I’m sitting in Tabitha’s parent’s dining room as I’m writing this. The house is quiet now, but earlier today there were the sounds of her brother playing the piano, her other two siblings frantically learning calculus from their father, mom and sister cooking, and then some guests (I think). The day before there were even more people doing even more things. Coordinating rides. planning which movie to watch. Catching up on homework. Calling the grandparents. Planning shopping excursions. It was chaos. (Well, it wasn’t exactly a well-ordered machine.) But it was good chaos. It was the chaos that meant family. Life. Friends. Community.
Tabitha and I have been thinking a lot about the future. Laughing about where we’re going to live. Who we’re going to be. I’ve spent a lot of time in the past few weeks mulling over the future as well, thinking about different medical treatments and their potential impact on the rest of my life. There seem to be so many unknowns, that it’s difficult to make an informed decision. As Dr. Leo pointed out recently regarding my graduate school situation, a lot of those variables are not even up to me. I’m waiting to see what other people decide or how other things turn out.
But sitting here in the dining room, I’m sure of one thing.
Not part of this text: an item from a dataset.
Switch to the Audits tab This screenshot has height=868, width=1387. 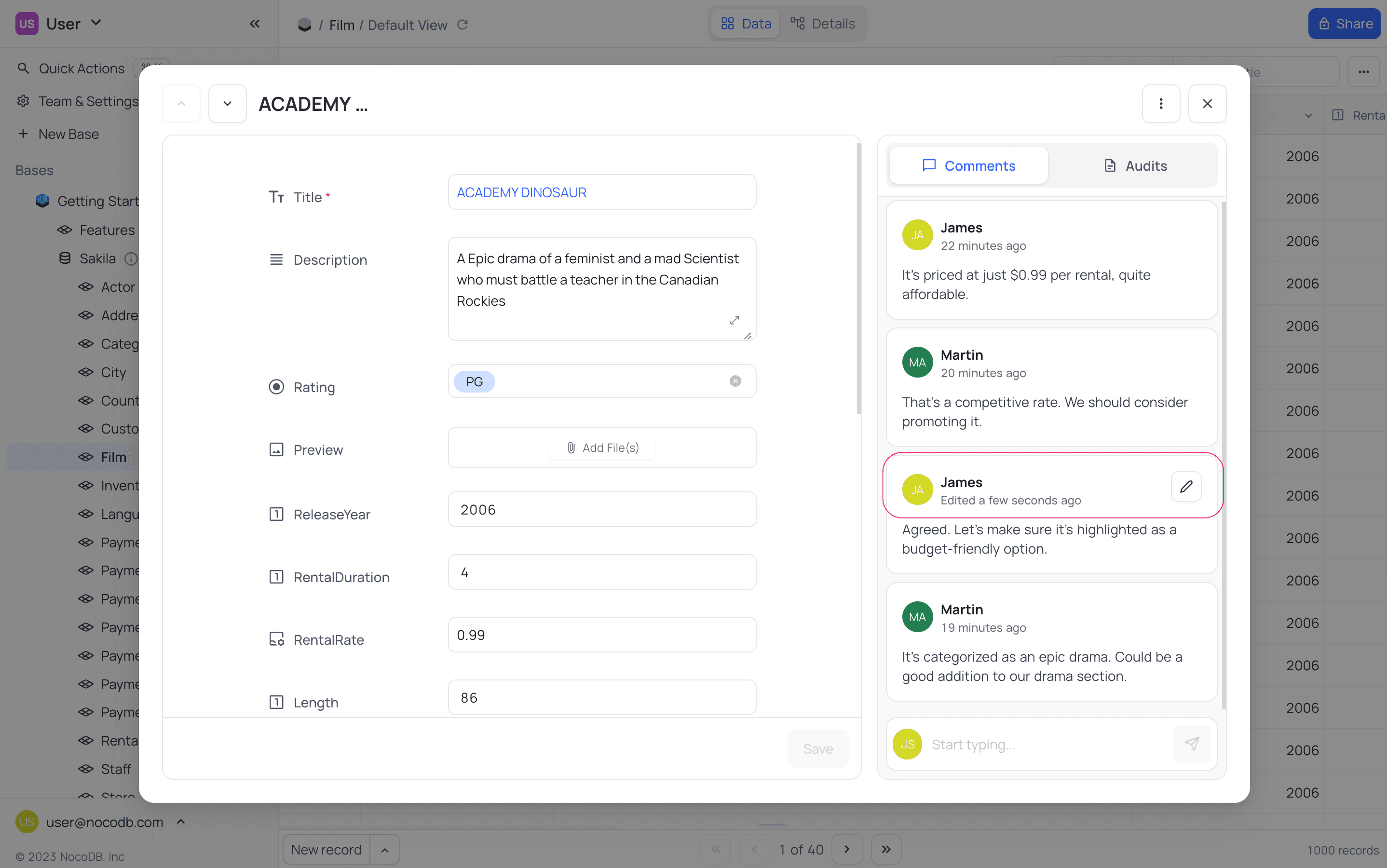point(1135,166)
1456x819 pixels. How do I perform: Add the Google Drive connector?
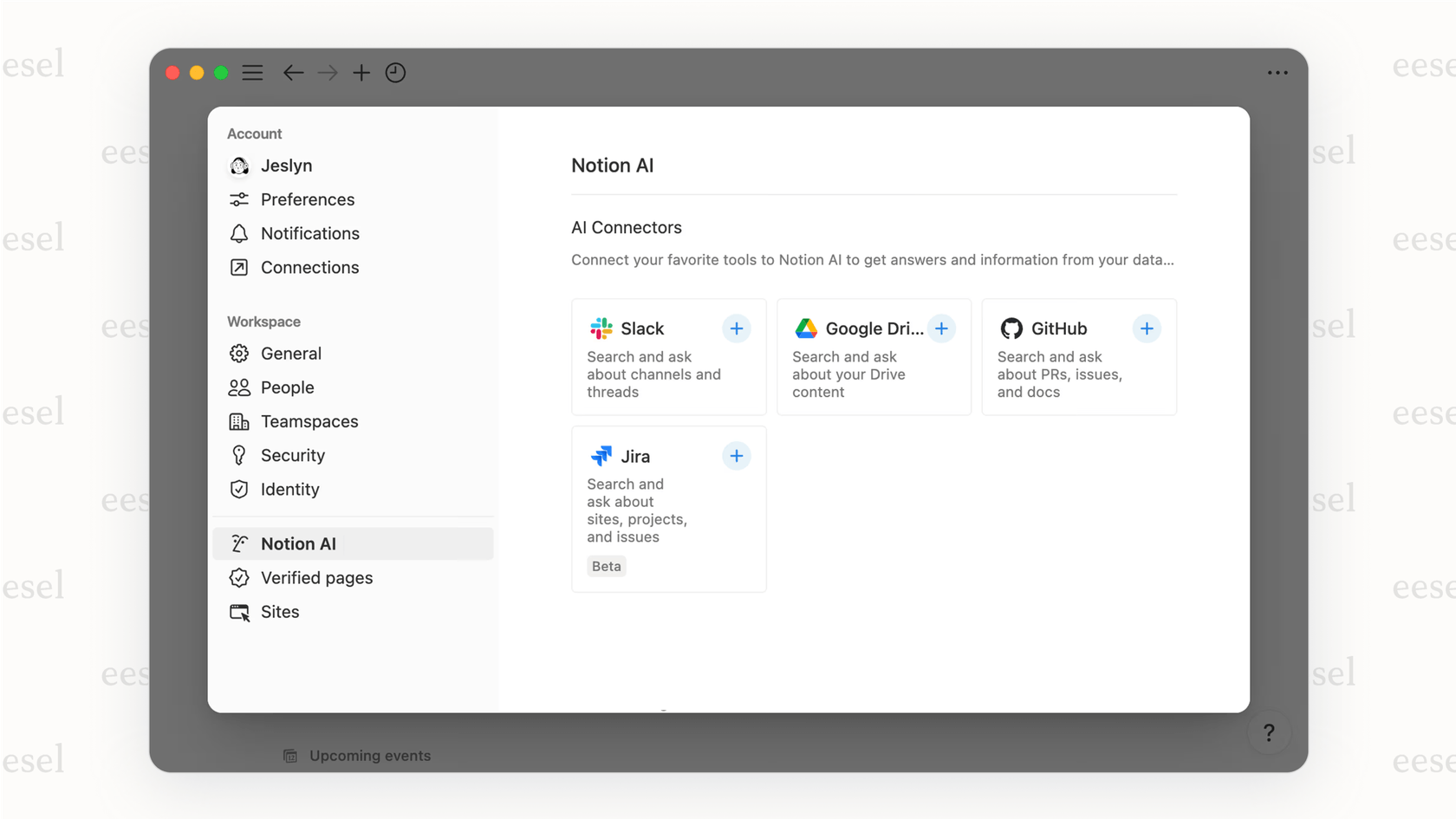click(941, 328)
No matter what, Tabitha and I keep coming back to the same conclusion. We want life, full and dynamic. A life full of people we’re related to, people who love and support us, people who need us, and people we need.
Thinking over the past few days with Tabitha’s family, I’ve realized that life can be messy. It can defy the order that I like so much. It’s unpredictable. It’s composed of many moving parts. It doesn’t always work the way we imagine it.
As I sit in the living room and hear all the conversations or watch Tabitha’s three brothers fight over what song they’re going to sing next, I realize that it might not be ordered, but it’s definitely alive. These are real people. And that’s a good thing. Because as much as I love peace and quiet, I can’t live in a world where everything is inanimate. I think the stillness itself would kill me.
So I’m grateful for the time with Tabitha’s family. While I don’t know yet who I’ll marry or how many children I have, I do know that I’ll always find myself surrounded by real living people. It’ll keep life interesting. It’ll keep my own life full of life.